Segen (Danielle Kertesz) with Brad Pitt in "World War Z" (photo credit: Courtesy)

Segen (Danielle Kertesz) with Brad Pitt in “World War Z” (photo credit: Courtesy)

The fear is real, but the zombies are not. The Palestinians are not zombies, but people who want what Israelis have: civil rights, independence, and so on. Not all Israeli Jews see the Palestinians and other Arabs (and Muslims) as zombies, and Israeli perceptions and policies change over time. But the upper hand is with those who see zombies everywhere, build walls to keep them at bay, and disregard the value of their lives. The lives of the Palestinians do not count. Their lives are not, as the American Jewish philosopher Judith Butler puts it in another context, grievable when Palestinians are framed in Israeli discourse as zombies.

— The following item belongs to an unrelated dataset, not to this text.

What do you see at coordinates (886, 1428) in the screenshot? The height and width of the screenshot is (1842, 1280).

The ‘zombies’ that many Jewish Israelis fear came from elsewhere, from another time and place. Like the fears that Brooks channels into science fiction, these Israeli Jews displace their just fears of former persecutors in Europe and other places onto Palestinians and Arabs in general. It is a fear that I carry too, a fear that also allowed me to feel, for a while, in the movie that if only Israel survived, that would be good enough. But in order to avoid the injustice of treating Palestinians as zombies, as ungrievable lives, I and other Jewish Israelis need to understand – and feel- that we are not the only ones who are afraid, whose lives are lived in the shadow of existential anxiety, whose lives are, as Butler says, precarious. Out of concern for own precariousness, we have imposed it on the Palestinians. We have sought to be exclusive and pure in our precariousness, yet in the film it is not purity that immunizes human beings against the zombie threat (by camouflaging them), but self-contagion with pathogens. So long as we seek to be utterly secure at the cost of the insecurity and precariousness of Palestinian existence, we will not be secure, nor will we be at peace. Acknowledging the shared human condition of precariousness, and the unjust imposition of it on those we frame as zombies, is a precondition for a future peace.

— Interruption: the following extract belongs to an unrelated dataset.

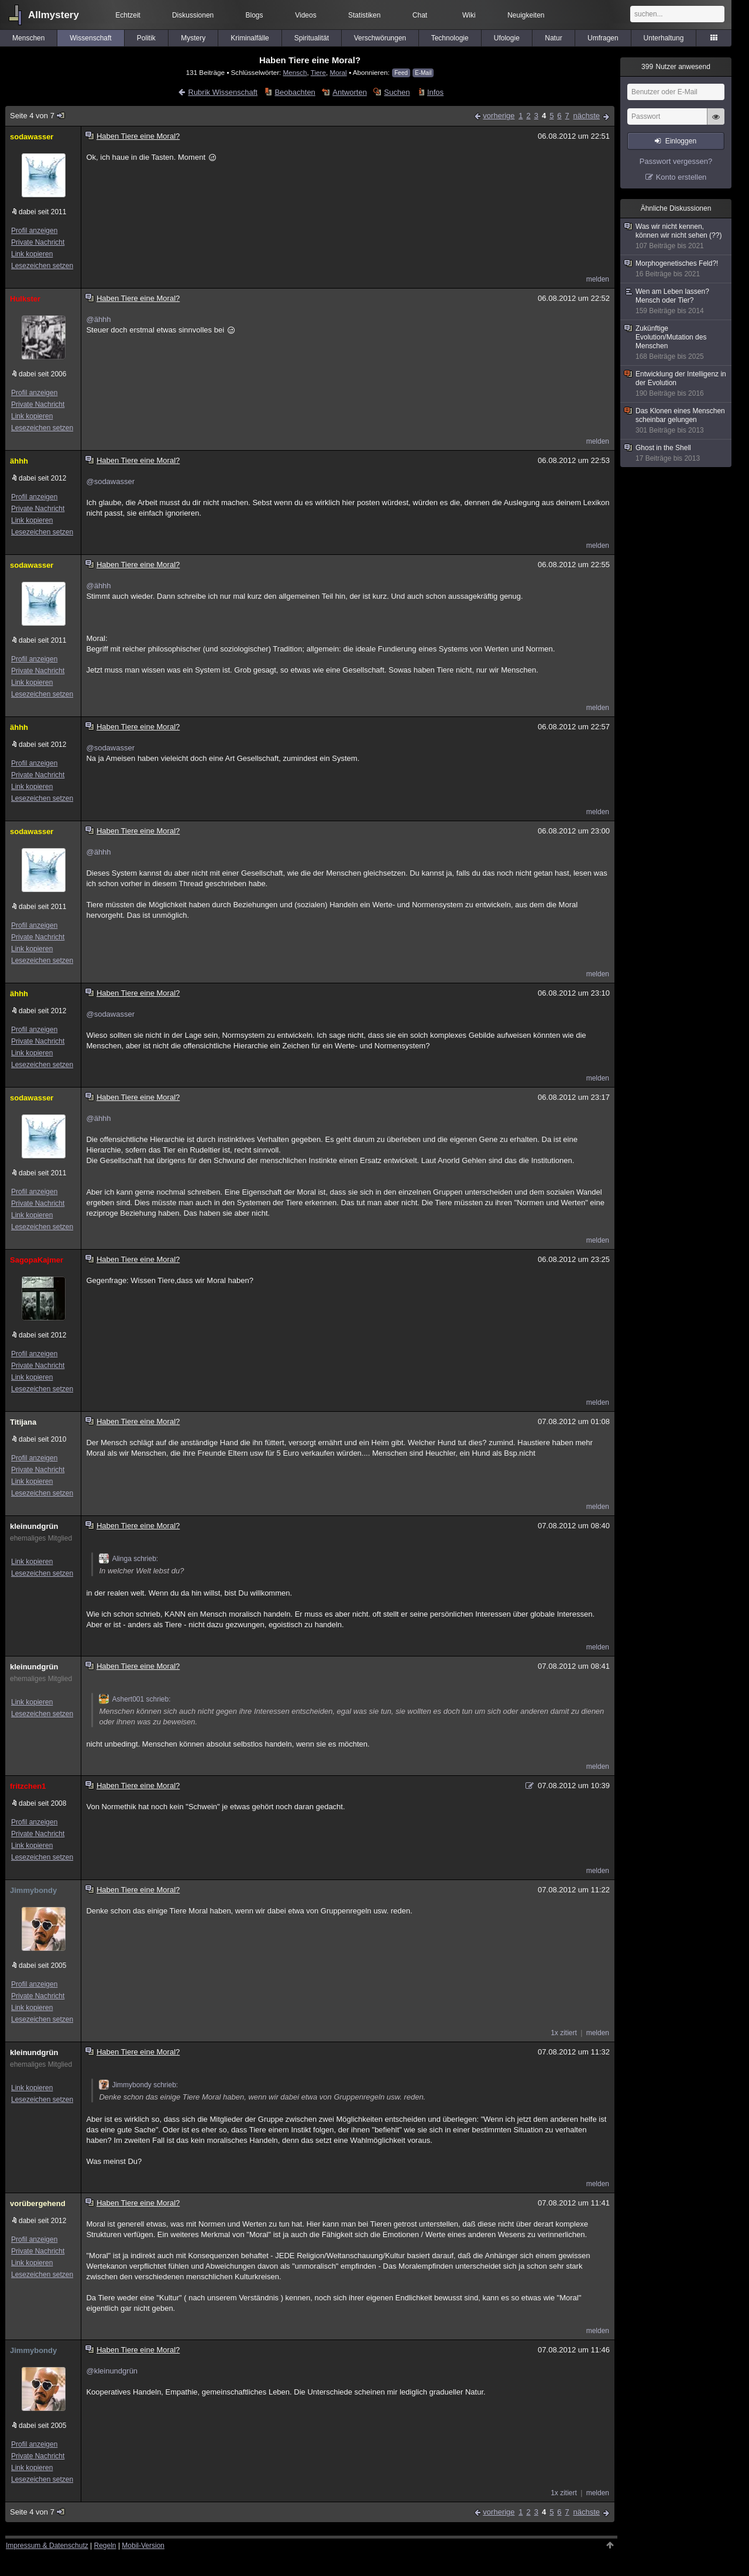 This screenshot has width=749, height=2576. I want to click on Umfragen, so click(603, 38).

3 thoughts on “World War Zion: or Trumpeldor’s Return

  1. chrisberel

    Far better than the MondoWeiss antisemitic piece of garbage.

    Regardless, I also believe there is a bit of propaganda going on. Everybody singing does not draw the zombies. It is the girl using the microphone. Why did she need to use the microphone? Which people did the girl represent?

    Reply
    1. Jon Simons Post author

      Chris, I don’t think the Mondoweiss piece is anti-Semitic. It’s now a while since I saw the film, but if my memory is correct, the woman singing into the microphone is Jewish and religious, dressed as a settler would be.